We can find nothing in the Japanese records to throw light on the porcelain made in Hizen during the first half of the seventeenth century, but much of the somewhat roughly decorated blue and white ware (the larger dishes especially, made for India and Persia) has been classed, on the ground of the occurrence of spur-marks, and of the nature of the paste and decoration, as Japanese.[115]Some of this ware may be as old asthis time, when (I mean shortly before the middle of the seventeenth century) the demand from the West was ever increasing, and the Chinese supply was so uncertain and so inferior in quality.

Meantime the Dutch and English factories on the island of Hirado, opposite to the pottery district of Imari, were finally closed (1641), and all communication with the outside world prohibited. The only exception made was in favour of the strictly limited commerce carried on through the Dutch and Chinese merchants, who were confined in their prison-like factories at Nagasaki.[116]

Now it is a remarkable fact that our first definite information concerning the introduction of Japanese porcelain into Europe dates from this very period, and it is to approximately the same date that the Japanese ascribe the introduction of coloured enamels among the Hizen potters. One Higashidori Tokuzayemon, a potter of Imari, is said to have derived some knowledge of the precious secret from the captain of a Chinese junk trading at Nagasaki in 1648. With the assistance of Kakiyemon, a skilled potter of the same district, he succeeded in imitating the five-coloured enamelled wares of the Wan-li period.

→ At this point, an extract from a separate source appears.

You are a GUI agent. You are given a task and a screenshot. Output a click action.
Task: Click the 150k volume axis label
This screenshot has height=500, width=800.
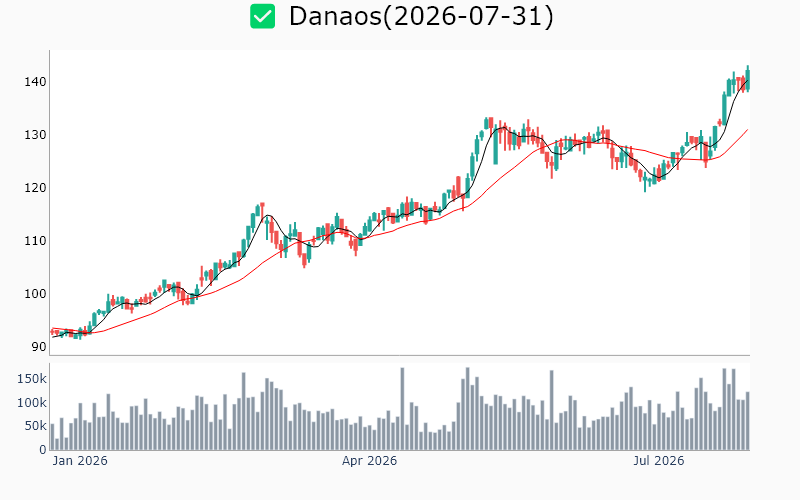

Another Japanese authority[117]gives the name of his assistant as Gosu Gombei, and states that by 1645, after many fruitless experiments, they were able to produce a ware decorated with coloured enamels and with gold and silver, which was exported at first through the medium of a Chinese merchant, and shortly after sold to the Dutch.

So far from Japanese sources. On the other hand, we hear of an early Dutch ambassador sent from Batavia—‘Le Sieur Wagenaar, grand connoisseur et fort habile dans ces sortes d‘œuvres‘—in fact himself a designer of patterns, one of which, it is said—white flowers on a blue ground—found great favour at this time. In the same work[118]we are told that this gentleman, who combined the most delicate diplomatic negotiations with practical commercial undertakings, took back with him to Batavia more than twenty thousand pieces ofplain white ware(1634-35). It is, however, very probable that the Dutch may have had a great deal to do with the introduction of coloured enamels into Japan.

We must remember that during this time (say between 1630 and 1650) two important series of events were coming to pass which revolutionised the Eastern trade. These were, first, in China the troubles attending the expulsion of the Ming dynasty, including the burning of King-te-chen and the stoppage of the supply of porcelain for shipping at Canton; and secondly, the final triumph of the anti-Christian party in Japan, and the closing of the country to foreigners. It is no wonder, then, if the Dutch ambassador was empowered to offer almost any terms to the Japanese, provided that the latter would only make an exception in favour of the merchants of his country.

Turning now from the records of the Japanese and of the Dutch merchants, let us examine the specimens of Japanese porcelain that we find in our oldest European collections, and which we may reasonably assign to the seventeenth century. Apart from the blue and white, we find here two classes of enamelled ware which we now know to be of Japanese origin.